Cassie Beer participated in the Riverfront discussion in early 2023 to address concerns about her 13-year-old son, who has epilepsy and developmental delays. A trip to the playground produces intense anxiety, and Beer must be on high alert for her son’s physical safety.

“He’s changed how I see the world,” she said.

Beer complimented the thoughtful design being embraced by the city and its willingness to collaborate with residents. She thinks future phases of city development will see even more accessibility features because of the community input.

“The next phase of the riverfront is going to incorporate so much more,” she said.

The League is teaching people how to advocate effectively for those things with an eight-month course at its Inclusion Institute. Luke Labas, the institute’s director, said the course coaches people how to tell their personal stories, advocate for themselves and each other and participate on local councils and boards.

Benefits to the community

Accessibility doesn’t just benefit those living with disabilities; it can help the greater community, too, advocates say.

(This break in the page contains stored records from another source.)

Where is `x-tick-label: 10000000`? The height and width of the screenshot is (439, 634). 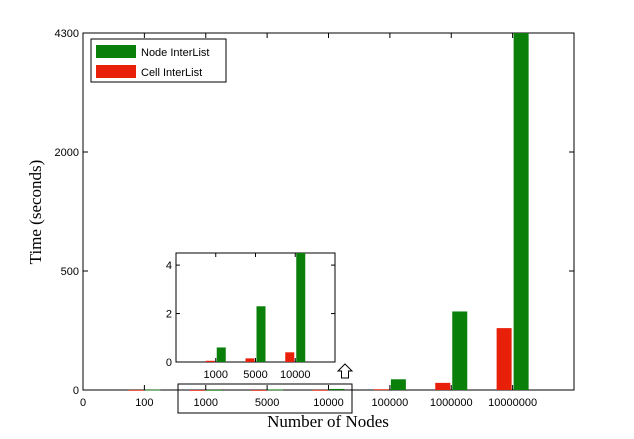
x-tick-label: 10000000 is located at coordinates (512, 403).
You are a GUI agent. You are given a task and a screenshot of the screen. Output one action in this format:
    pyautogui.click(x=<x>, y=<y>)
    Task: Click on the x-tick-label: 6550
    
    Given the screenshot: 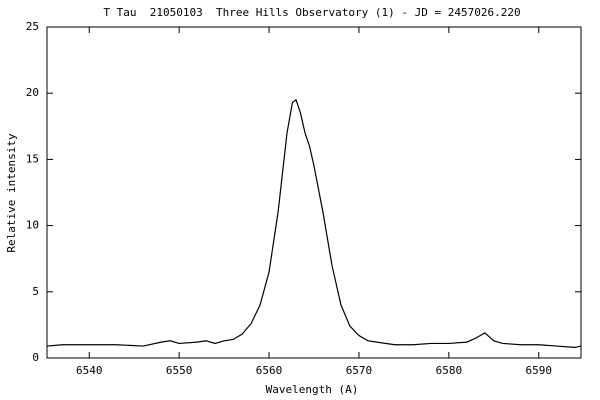 What is the action you would take?
    pyautogui.click(x=180, y=370)
    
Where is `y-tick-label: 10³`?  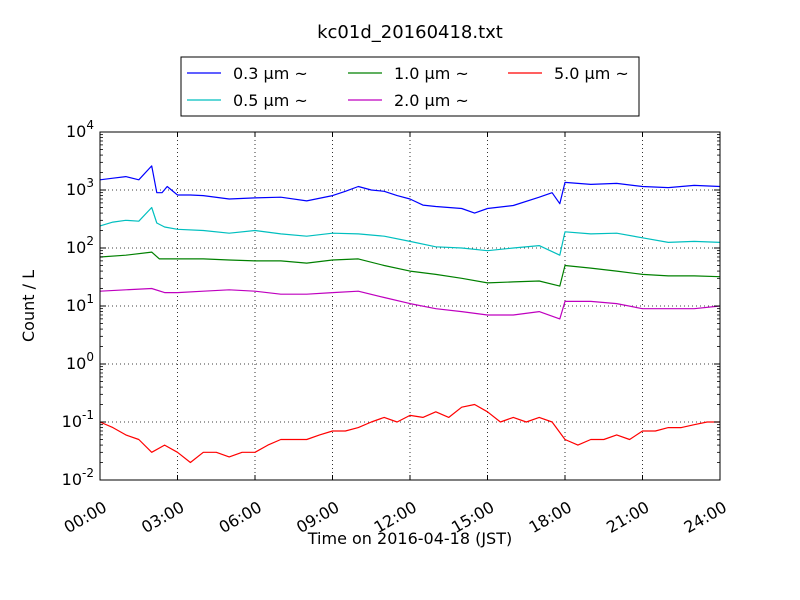
y-tick-label: 10³ is located at coordinates (80, 188).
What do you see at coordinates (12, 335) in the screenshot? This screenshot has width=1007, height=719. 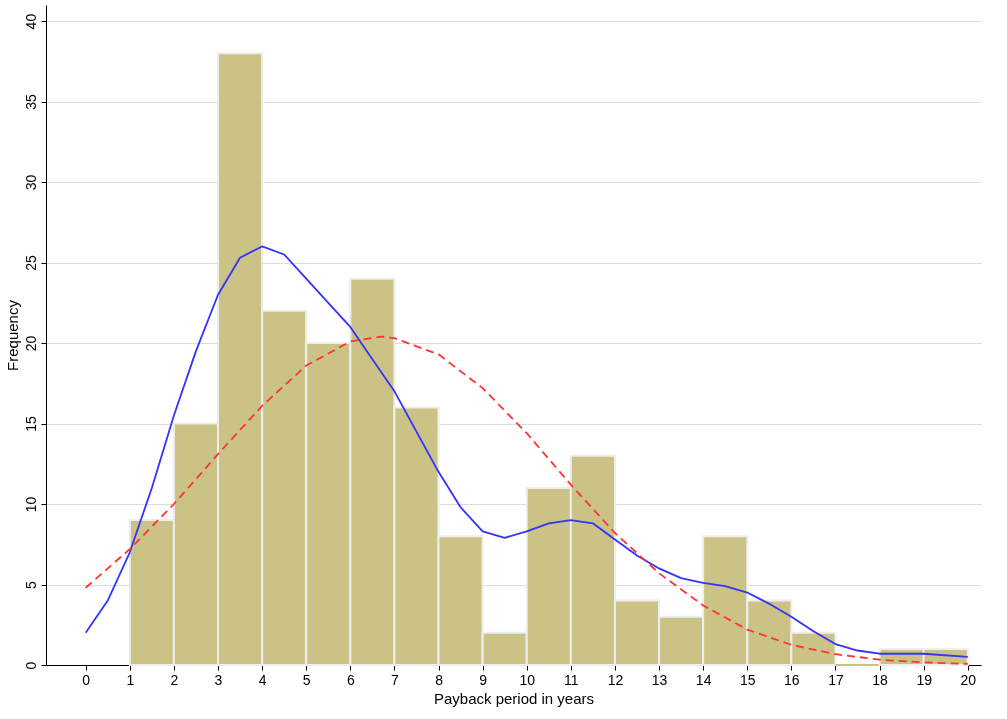 I see `y-axis-title: Frequency` at bounding box center [12, 335].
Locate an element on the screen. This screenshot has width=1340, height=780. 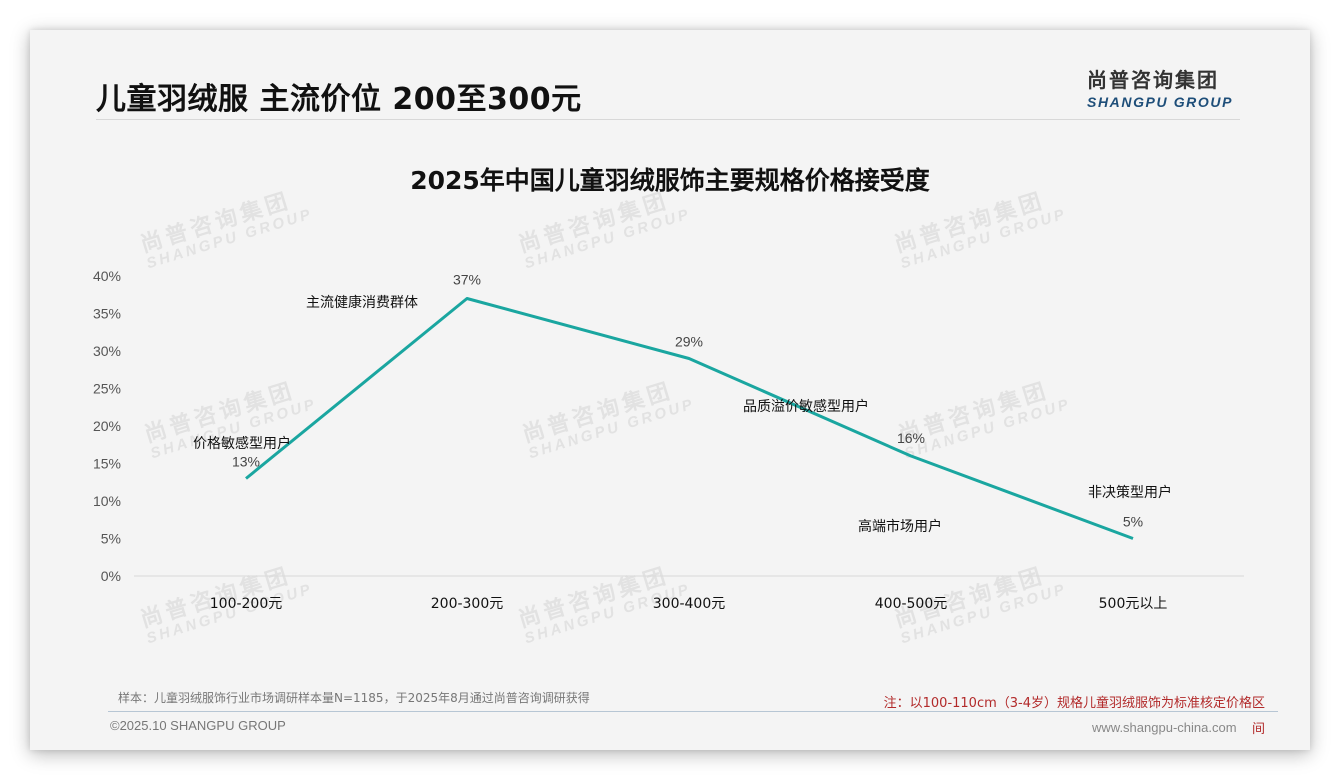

Automatic doors benefit people with little upper arm strength or those who have had recent surgery, for example. Countless examples exist, Hays said.

Economic potential exists in “visitability.”

“The concept of accessibility and inclusion is an attribute that can drive tourism,” Hays said.

Ellen Cutter, chief economic development officer at Greater Fort Wayne Inc., said her office is committed to fostering inclusivity by connecting business with resources to support employment for the community with disabilities, including partnering the foundation to educate employers on accommodations.

“Inclusive economic development means working together to ensure everyone has the opportunity to thrive here, and I believe GFW has been a leader in this space,” she said Thursday in a statement.

Hays pointed out that universally designed, affordable housing also could be a draw to the area for aging people.

“As you’re building those houses, plan right now where you can age in place,” she said.

Guingrich and others are actively pursuing relationships with area builders to share information about universal design and the need for adequate, affordable housing. Beer said she would love to see every project paid for with public dollars require a universal design consultant.

“It’s hard to plan for every type of disability,” she said. “There are just so many things that you don’t pay attention to until you have to pay attention to them.”